Security/identity · 2006-11-22

A universe of identifiers

Johannes thoughtfully addresses the questions I posed on OpenID identifier matters. Here are a few more thoughts in response.

I suspect the world doesn’t have enough aggregate experience yet to know how people will use their (one or more) identifiers; the promise implied in the notion of having many URL-based identifiers governed by oneself hasn’t been thoroughly explored yet. So the NetMesh answer to question 1 is probably reasonable for now, but might break down if people become enamored of inventing their own pseudonyms for various purposes.

I generally agree with Johannes’s comments about the difficulty of keeping users safe from themselves. I was poking at this issue because in the SAML universe, the user would typically never touch a pseudonym, so we have this as an existence proof of good privacy management. That’s where my second question was crucial: If OpenID is happy to allow users to provide only their identity provider’s URL to the relying party, then a bunch of good privacy things can flow. Thus, I think I disagree with his point about privacy levels in the pseudonym case vs. the well-known URL case.

To explain this, I need to delve into the universe of URL-based identifiers further. Here’s the taxonomy that’s currently floating around in my head:

  • A digital subject is (to make a simplifying assumption) a natural person, such as…me, Eve Maler.

  • A digital identity is a set of identifying info about me represented by a single identifier (OpenID makes this a resolvable URL). It presumes a set of “profile management” (attribute/claim provisioning) tasks that I undertake with the provider of the identity verification (authentication) services through that identifier, whether that IdP is on my own server or someone else’s. I can choose to share this identifier with relying parties in order to get verified (and, with technologies such as SAML today, also get my identifying attributes shared across). One of my digital identities might be keyed off of a URL like, say, https://www.xmlgrrl.com/eve.

  • I, a digital subject, may have multiple digital identities, keyed off of different identifiers, which may be verified/managed by the same IdP or by different ones, and which only I (a human) can correlate — any one IdP cannot 100% safely calculate or assume “they’re all Eve”.
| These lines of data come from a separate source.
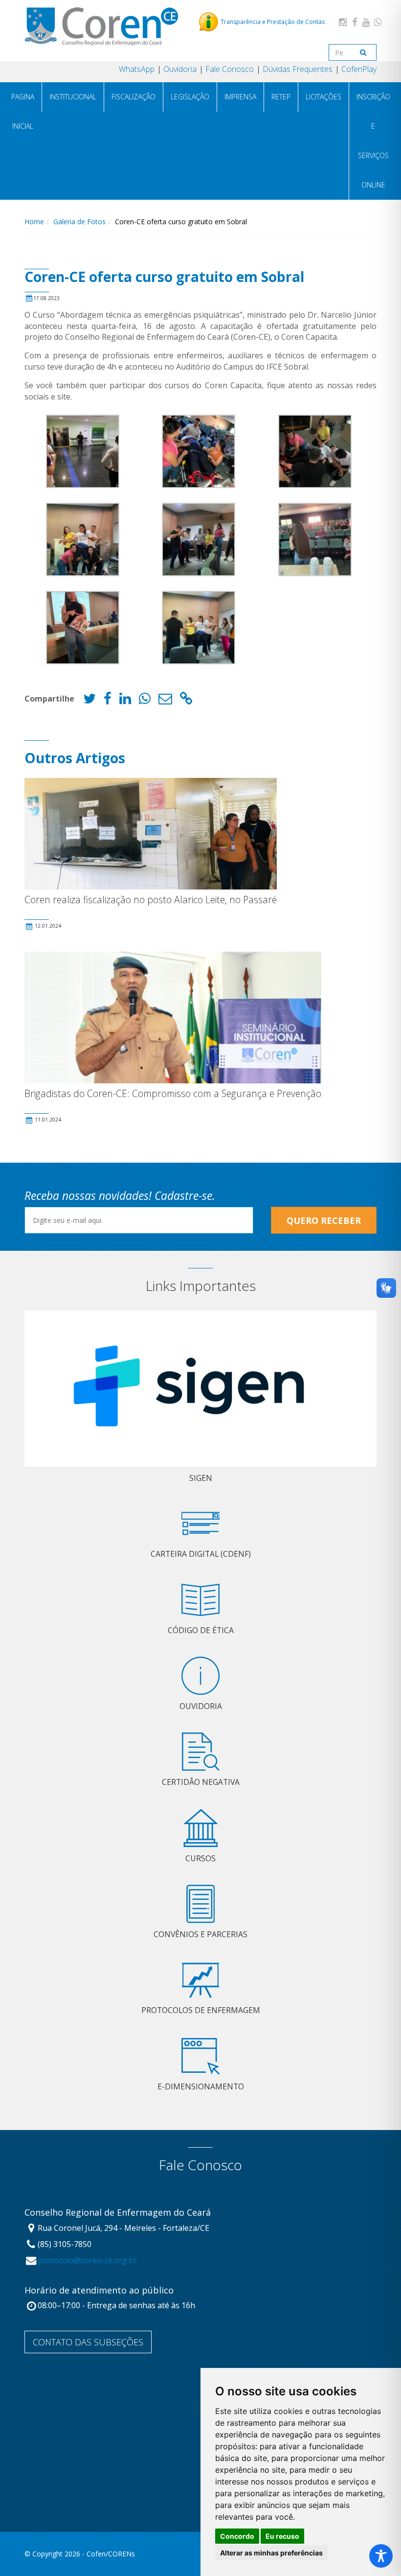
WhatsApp (137, 69)
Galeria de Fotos (79, 221)
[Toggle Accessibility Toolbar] (381, 2556)
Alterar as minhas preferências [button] (271, 2553)
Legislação (190, 96)
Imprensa (240, 96)
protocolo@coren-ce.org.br (87, 2260)
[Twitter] (89, 700)
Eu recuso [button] (282, 2536)
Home (34, 221)
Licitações (323, 96)
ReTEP (280, 96)
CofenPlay (359, 69)
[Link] (186, 700)
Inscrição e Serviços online (373, 140)
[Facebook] (354, 21)
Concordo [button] (237, 2536)
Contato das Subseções (88, 2342)
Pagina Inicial (22, 111)
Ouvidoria (180, 69)
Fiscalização (133, 96)
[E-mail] (165, 700)
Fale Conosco (229, 69)
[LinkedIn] (125, 700)
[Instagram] (343, 21)
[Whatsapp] (378, 21)
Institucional (72, 96)
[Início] (101, 26)
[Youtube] (366, 21)
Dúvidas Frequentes (298, 69)
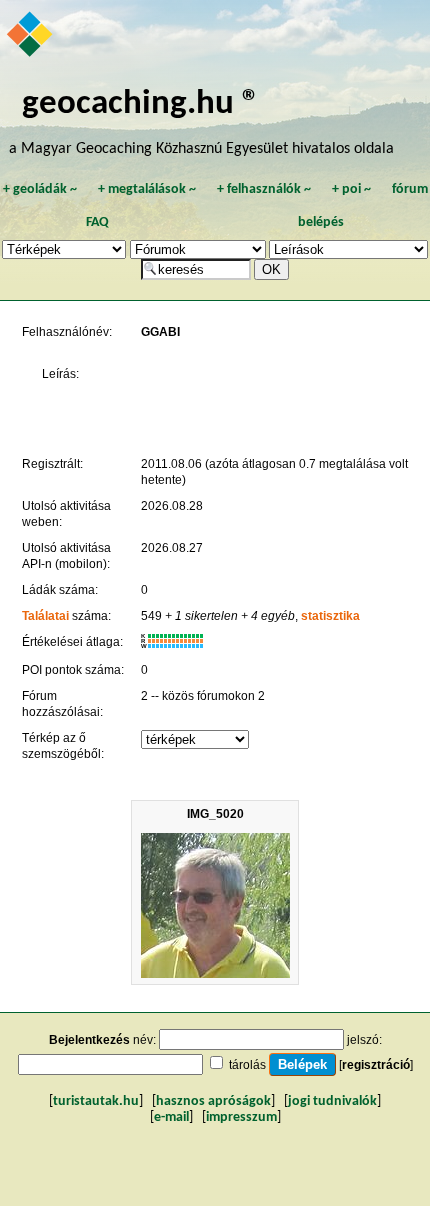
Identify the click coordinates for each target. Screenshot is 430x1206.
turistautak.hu (96, 1101)
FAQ (97, 222)
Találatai (45, 616)
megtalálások (147, 189)
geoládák (40, 189)
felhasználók (264, 189)
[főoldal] (31, 36)
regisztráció (376, 1065)
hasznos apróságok (213, 1101)
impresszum (241, 1117)
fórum (410, 189)
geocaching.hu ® (141, 104)
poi (351, 189)
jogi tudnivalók (332, 1101)
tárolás (247, 1065)
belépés (321, 222)
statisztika (330, 616)
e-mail (171, 1117)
  • A persona (I’m clearly insane getting into the persona swamp again) is a “view” onto a particular digital identity, managed by the IdP for that identity, keyed off of an alternate identifier supplied by me and associated with various bits of policy about what info about me can be shared and with whom. The value of these would presumably be that humans will know about their own persona URLs and supply them to RPs, and so these would be well-known, not secret. I don’t think we have much experience to speak of regarding persona URLs, but people do this with email addresses all the time (and most of us have multiple ones) — e.g., I declare on my site that if you send mail to eve-at-xmlgrrl.com, I will deem it to be bloggable unless you indicate otherwise. I can imagine using https://www.xmlgrrl.com/xmlgrrl (vs. …/eve) to correspond to the sharing of a relatively “safe” set of attributes with a relatively broad set of RPs.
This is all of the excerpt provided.